Artigo 291.ºRegime de prestação de trabalho de trabalhador cedido

Pertence ao Código do Trabalho (Lei n.º 7/2009, de 12 de Fevereiro)

Resumo em linguagem claraGerado por IA · revisto contra texto oficial

Este artigo regula as condições em que um trabalhador pode ser cedido ocasionalmente de uma empresa (cedente) para outra (cessionário). Durante a cedência, o trabalhador fica submetido às regras de trabalho da empresa que o recebe — horários, local, duração, férias e segurança. O cessionário deve informar sobre riscos laborais e não pode colocar o trabalhador em postos particularmente perigosos, a menos que tenha qualificação específica. O trabalhador cedido tem direito a receber o salário mais elevado entre o que recebia, o praticado para funções iguais na nova empresa ou o previsto em acordos coletivos. Também recebe férias, subsídios e outras prestações proporcionais ao tempo de cedência. Violar estas regras constitui infração grave.

Quando se aplica — exemplos práticos

Cedência de eletricista especializado

Uma empresa de construção cede um eletricista a outra construtora por três meses. O cessionário deve informá-lo sobre os riscos elétricos do local. Como tem qualificação específica, pode trabalhar em postos de risco controlado. Recebe o salário mais elevado entre o seu contrato original e o praticado na nova empresa, mais férias proporcionais aos três meses.

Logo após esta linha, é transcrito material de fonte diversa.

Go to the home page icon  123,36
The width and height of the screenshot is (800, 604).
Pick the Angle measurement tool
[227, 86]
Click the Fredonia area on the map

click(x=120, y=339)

Cedência de funcionário administrativo

Uma empresa cede uma secretária a outra para cobrir licença maternidade durante quatro meses. O cessionário define o horário e marca as férias durante essa cedência. A secretária recebe salário conforme o mais favorável entre empresas. Tem direito a subsídio de férias e Natal proporcionais aos quatro meses trabalhados.

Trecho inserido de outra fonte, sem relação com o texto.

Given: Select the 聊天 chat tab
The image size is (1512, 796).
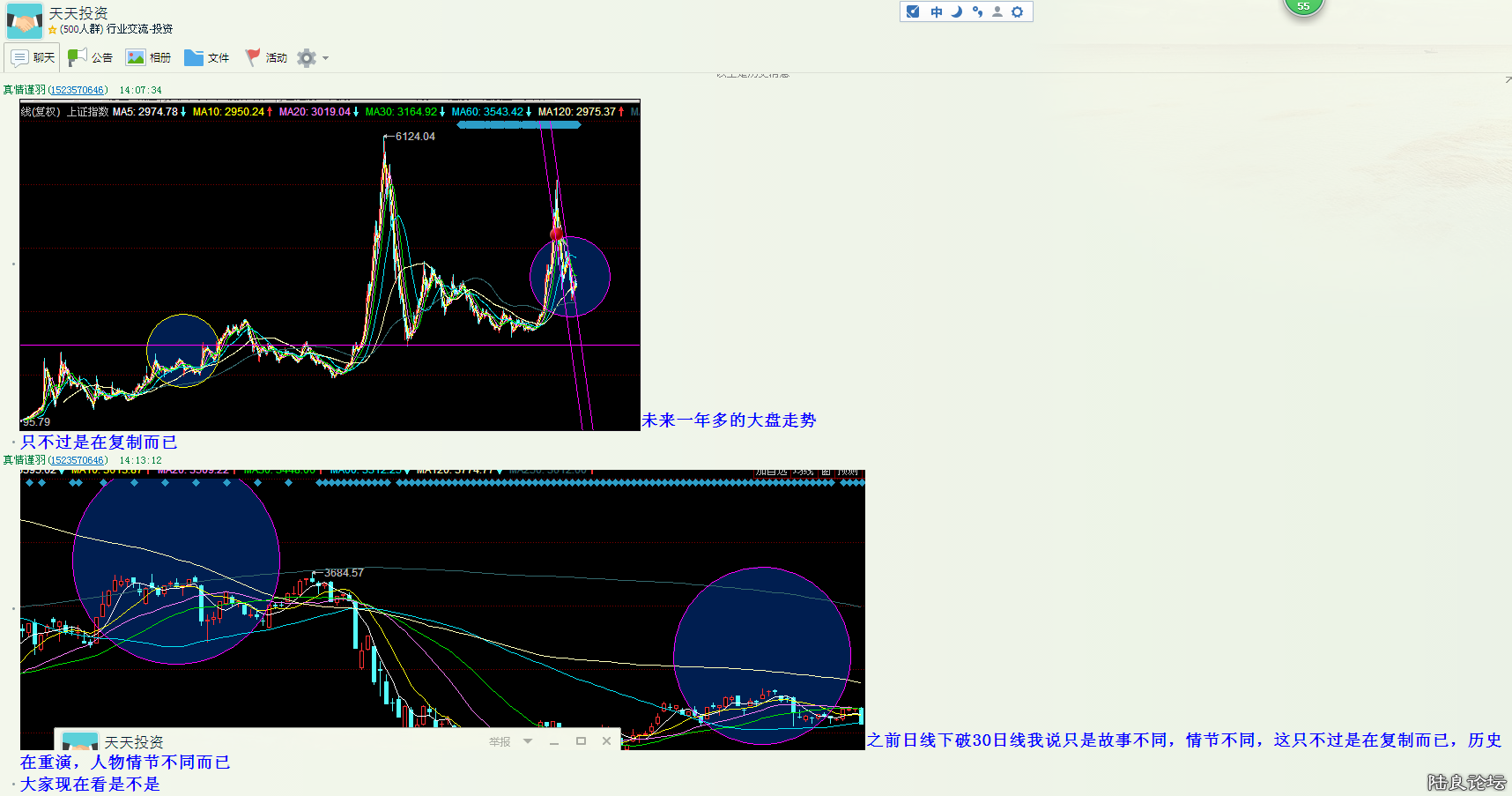Looking at the screenshot, I should tap(33, 58).
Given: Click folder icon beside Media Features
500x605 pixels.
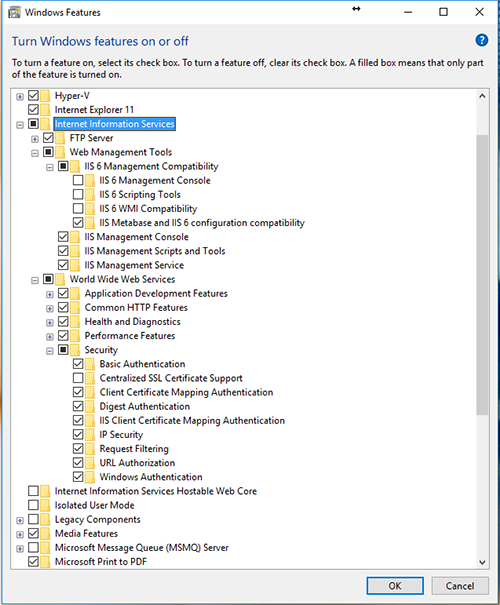Looking at the screenshot, I should (46, 534).
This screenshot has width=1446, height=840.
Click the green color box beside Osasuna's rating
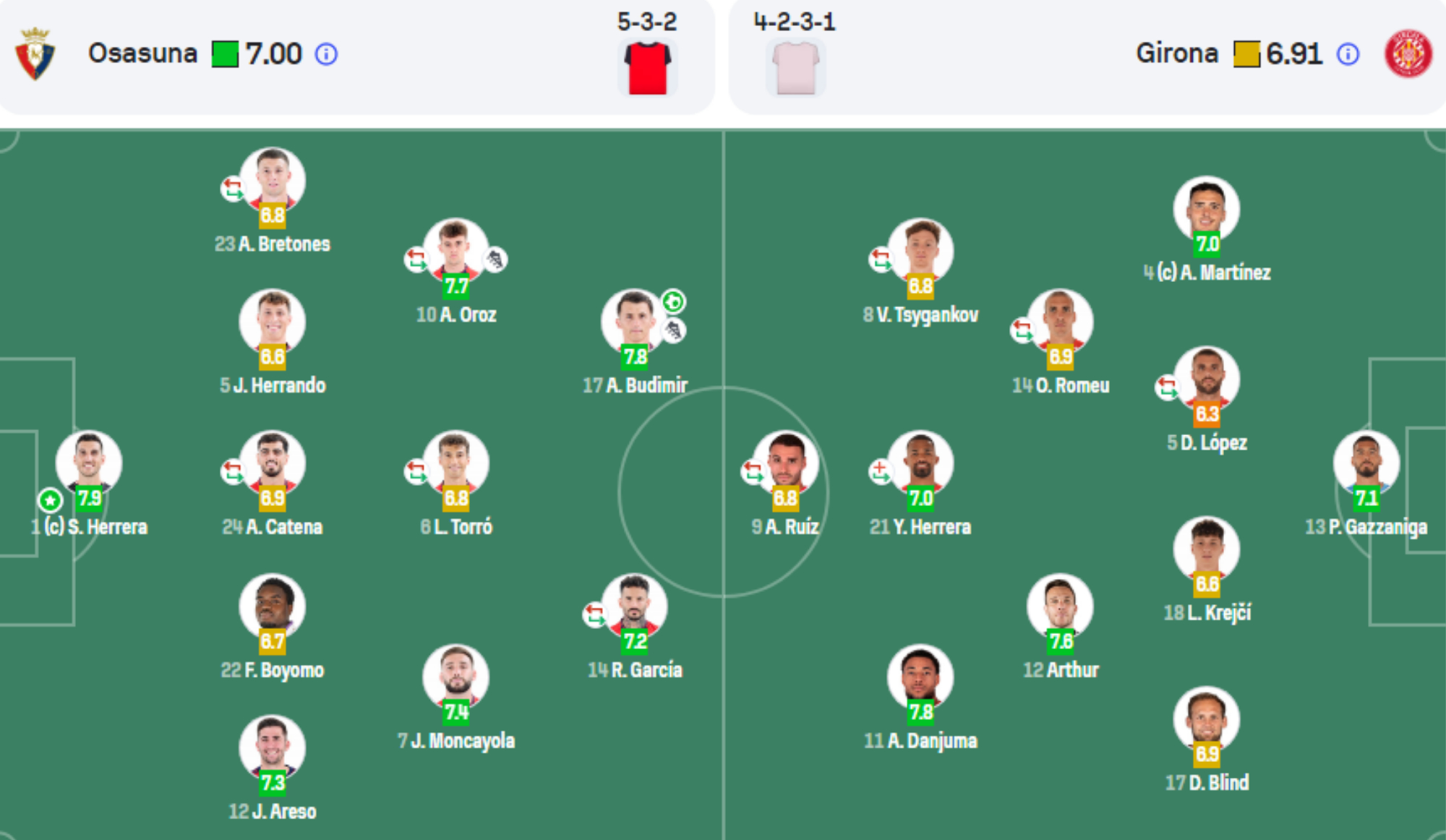[225, 54]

Cedência sem informação sobre riscos

Um cessionário recebe um trabalhador cedido para laboratório químico mas não o informa sobre exposição a substâncias tóxicas. Esta violação constitui contra-ordenação grave e expõe o cessionário a sanção. O cedente e o trabalhador podem reclamar deste incumprimento.

Texto oficial

Ver no PGDL ↗
1 - Durante a cedência ocasional, o trabalhador está sujeito ao regime de trabalho aplicável ao cessionário no que respeita ao modo, local, duração de trabalho, suspensão do contrato de trabalho, segurança e saúde no trabalho e acesso a equipamentos sociais. 2 - O cessionário deve informar o cedente e o trabalhador cedido sobre os riscos para a segurança e saúde inerentes ao posto de trabalho a que este é afecto. 3 - Não é permitida a afectação de trabalhador cedido a posto de trabalho particularmente perigoso para a sua segurança ou saúde, salvo quando corresponda à sua qualificação profissional específica. 4 - O cessionário deve elaborar o horário de trabalho de trabalhador cedido e marcar o período das férias que sejam gozadas ao seu serviço. 5 - O trabalhador cedido tem direito: a) À retribuição mínima que, em instrumento de regulamentação colectiva de trabalho aplicável ao cedente ou ao cessionário, corresponda às suas funções, ou à praticada por este para as mesmas funções, ou à retribuição auferida no momento da cedência, consoante a que for mais elevada; b) A férias, subsídios de férias e de Natal e outras prestações regulares e periódicas a que os trabalhadores do cessionário tenham direito por idêntica prestação de trabalho, em proporção da duração da cedência. 6 - A cedência de trabalhador a uma ou mais entidades deve observar as condições constantes do contrato de trabalho. 7 - Constitui contra-ordenação grave a violação do disposto nos n.os 2, 3, 4 ou 5.